Yumbi, a small farming and fishing town on the banks of the Congo River, is now mostly deserted.

Days before the Democratic Republic of Congo’s long-delayed December elections, chaos erupted – a massacre left at least 535 people dead over 48 hours and caused 30,000 people from the town and the surrounding villages of Bongende and Nkolo to flee.
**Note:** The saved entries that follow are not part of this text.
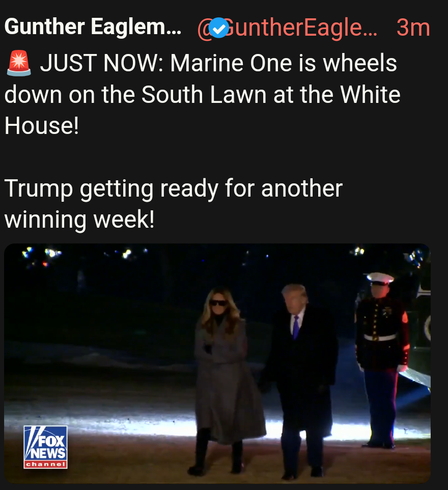The height and width of the screenshot is (490, 448).
Task: Open Gunther Eaglem... display name profile
Action: click(x=93, y=26)
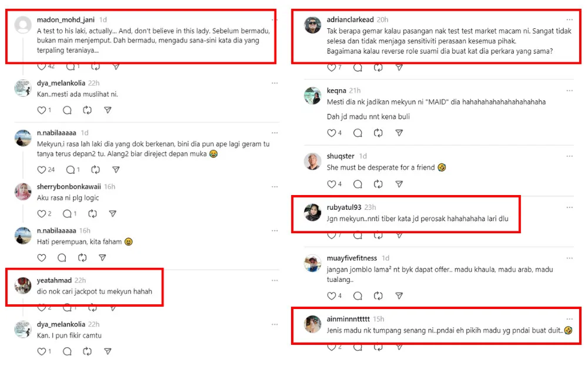Repost shuqster's "desperate for a friend" comment

[378, 184]
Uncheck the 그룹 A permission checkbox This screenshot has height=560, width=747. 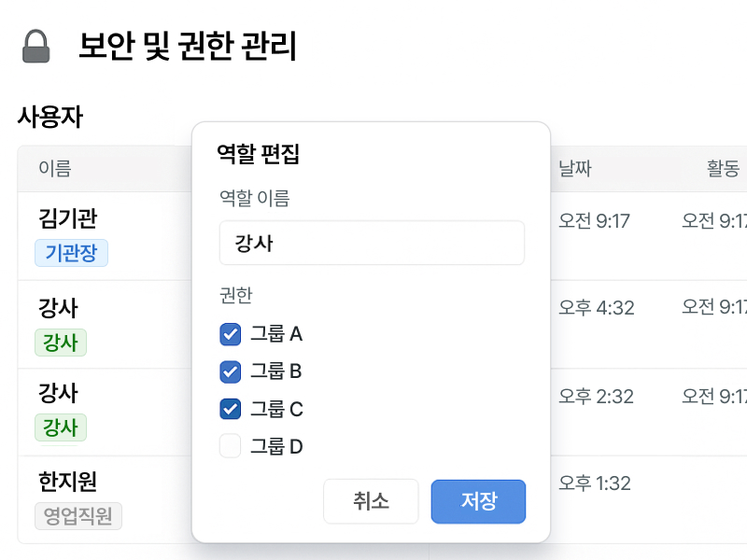(x=229, y=334)
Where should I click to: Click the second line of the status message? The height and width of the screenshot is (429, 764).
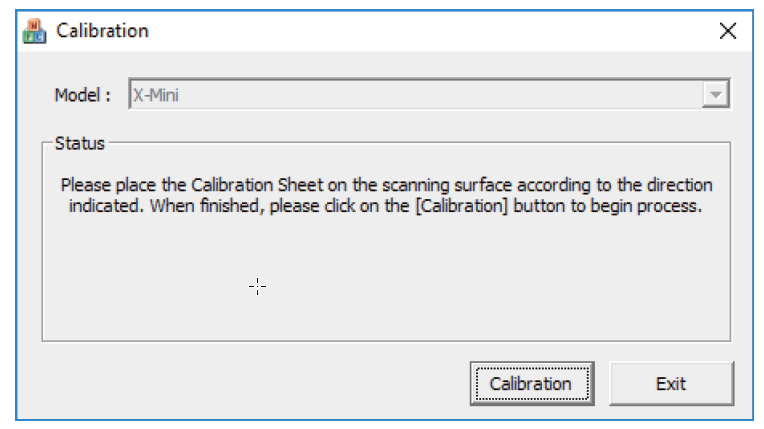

Some 12,000 people who took refuge on river islands remain displaced in the territories of Yumbi and Lukolela. Another 16,000 crossed the river into neighbouring Congo-Brazzaville and are now living as refugees, mostly in the Makotimpoko and Gamboma districts.

In photos: Congo massacre survivors tell of canoe escapes and being left for dead

More than two months later, most people say they are still afraid to return home.

Shelter, food, and mental health services for traumatised survivors are all in urgent demand. Assistance has so far been minimal. The remote location of Yumbi complicates the response as it takes three days to arrive by land from Kinshasa, or one day by boat up the Congo River.  

Médecins Sans Frontières, currently the only aid organisation on the ground, said the situation may worsen with the coming rainy season, which is also likely to bring infectious diseases including cholera, measles, and malaria.

Initial reports characterised the violence as intercommunal – Batende perpetrating attacks against minority Banunu – but subsequent reports from the UN and others have noted its “organised and planned” nature. Some witnesses have alleged local officials were involved.

Violent disputes and occasional clashes had been reported between the Batende and Banunu over land and resources in previous years, but never before had it reached anything like the scale of the 16 and 17 December massacre.

What are the immediate needs?

MSF, which responded within the first week of the violence in Yumbi, said it arrived to find that medics had fled and health facilities were damaged. The UN reported that homes and public buildings were also destroyed.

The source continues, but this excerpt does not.